Неожиданно Мичи стало совершенно ясно, что худшие моменты его жизни были наиболее острыми и волнующими мгновениями этой игры. В нем ожило воспоминание недавнего промозглого вечера: вот он, на веслах, промокший насквозь под беспросветным мелким дождем; за целый день на воде едва удалось набрать пригоршню медяков, да еще и пришлось, к тому же, под конец отмывать лодку от последствий неприятности, предсказуемо приключившейся с последним его пассажиром, явно употребившим лишнюю пару кружек оки. Мичи возвращался в тот день домой с противоположного края города – совершенно опустошенный, обессиленный, проклиная все на свете, полный печальных мыслей о странно сложившейся своей жизни и смутной тревоги о том, что это унылое существование и есть теперь его судьба. Ему хотелось съежиться, свернуться клубком на дне лодке и взвыть: он чувствовал себя окончательно потерянным, заблудившимся, оторванным от всего, что казалось ему важным и значимым – и вдруг, вот только теперь, он со всей ясностью понял, насколько драгоценным было то мгновение с точки зрения вечности. Теряться и находиться, снова и снова – таково и было ее намерение, таковы были правила игры, сам ее смысл – и чем безнадежнее удавалось ей забыть себя, тем полнее становилась радость неизбежного, в конце концов, возвращения. Чувствуя себя сейчас одним целым с изначальной природой бытия, Мичи остро ощущал то наслаждение, которое ей приносила возможность быть им – именно им. Ей нравилось быть и моросящим осенним дождем, и камнем, и тянущимся к свету ростком, и бушующим океаном, и огнем в камине – она ликовала, разыгрывая, разворачивая великолепные сцены во времени и пространстве – и он, Мичи, знал, что был несомненной ее удачей. В нем она могла потеряться так глубоко, как в тот вечер – и найтись так очевидно, как сегодняшним утром, когда он сидел с чашкой ойи и трубкой в оконном проеме – без единой мысли, в полной тишине – любовался морской гладью в лучезарном, нежнейшем солнечном свете, подставляя кожу осеннему теплому ветру. Вечность, в которую он сейчас погружался, медленно скользя, опускаясь все глубже, была ему рада – но вовсе не готова отказаться от удовольствия побыть им еще немного.

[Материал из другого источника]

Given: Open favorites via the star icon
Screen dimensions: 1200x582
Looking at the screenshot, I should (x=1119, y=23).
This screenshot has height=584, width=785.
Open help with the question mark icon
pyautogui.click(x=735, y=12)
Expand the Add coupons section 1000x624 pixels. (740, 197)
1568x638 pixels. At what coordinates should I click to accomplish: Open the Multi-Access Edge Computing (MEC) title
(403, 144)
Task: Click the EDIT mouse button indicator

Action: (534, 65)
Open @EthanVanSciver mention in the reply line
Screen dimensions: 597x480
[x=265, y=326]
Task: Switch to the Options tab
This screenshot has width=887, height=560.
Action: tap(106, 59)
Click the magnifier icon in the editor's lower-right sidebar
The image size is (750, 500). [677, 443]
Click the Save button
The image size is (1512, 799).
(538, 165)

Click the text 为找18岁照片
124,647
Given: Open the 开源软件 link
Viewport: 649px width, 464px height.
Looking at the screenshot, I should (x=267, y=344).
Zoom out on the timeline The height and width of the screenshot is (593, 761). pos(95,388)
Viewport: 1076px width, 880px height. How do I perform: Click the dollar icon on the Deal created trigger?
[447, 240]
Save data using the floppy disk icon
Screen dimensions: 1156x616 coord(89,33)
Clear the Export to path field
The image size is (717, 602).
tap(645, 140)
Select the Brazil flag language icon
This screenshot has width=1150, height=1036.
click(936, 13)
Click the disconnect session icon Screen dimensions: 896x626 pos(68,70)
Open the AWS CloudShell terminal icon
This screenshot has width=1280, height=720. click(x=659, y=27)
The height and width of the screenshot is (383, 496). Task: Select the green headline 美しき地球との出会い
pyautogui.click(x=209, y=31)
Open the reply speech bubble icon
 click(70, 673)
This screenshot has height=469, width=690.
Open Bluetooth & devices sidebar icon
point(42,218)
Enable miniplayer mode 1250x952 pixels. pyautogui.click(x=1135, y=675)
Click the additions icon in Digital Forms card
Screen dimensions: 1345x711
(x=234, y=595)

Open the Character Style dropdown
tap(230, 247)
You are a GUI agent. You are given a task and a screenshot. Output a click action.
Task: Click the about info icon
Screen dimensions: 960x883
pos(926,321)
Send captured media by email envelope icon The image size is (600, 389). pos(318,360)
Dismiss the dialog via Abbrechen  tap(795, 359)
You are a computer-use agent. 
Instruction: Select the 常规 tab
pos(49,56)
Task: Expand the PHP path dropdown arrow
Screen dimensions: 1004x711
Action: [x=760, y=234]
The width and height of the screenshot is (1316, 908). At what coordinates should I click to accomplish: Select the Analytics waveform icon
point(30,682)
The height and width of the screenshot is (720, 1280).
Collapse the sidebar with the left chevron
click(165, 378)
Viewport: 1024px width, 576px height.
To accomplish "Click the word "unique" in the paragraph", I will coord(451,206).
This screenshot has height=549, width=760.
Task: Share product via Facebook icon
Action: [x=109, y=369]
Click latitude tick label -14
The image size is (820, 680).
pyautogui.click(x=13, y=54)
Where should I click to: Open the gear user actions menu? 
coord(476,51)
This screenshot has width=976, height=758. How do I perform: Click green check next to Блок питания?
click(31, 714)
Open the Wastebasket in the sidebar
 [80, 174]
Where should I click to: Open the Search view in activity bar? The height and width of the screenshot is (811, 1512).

У бесконечности было дно. Мичи достиг его, распластался, растекся – желая впитаться, просочиться по капле, исчезнуть, слиться. Дно, однако, оказалось прохладным, шероховатым и твердым. Не сразу, с трудом, Мичи открыл глаза и понял, что лежит на каменном полу ойаны. Под голову была заботливо подложена свернутая накидка. Рядом сидел Аши, поглядывал на него с лукавой улыбкой. К Мичи понемногу возвращалось привычное ощущение телесности. Он попытался улыбнуться Аши в ответ – давалось это ему с трудом, и получалось не слишком удачно.
– Далеко, похоже, ходил, а?
– Далеко, Аши.
Собственный голос еще казался чужим, приходящим откуда-то извне – но все-таки был послушным.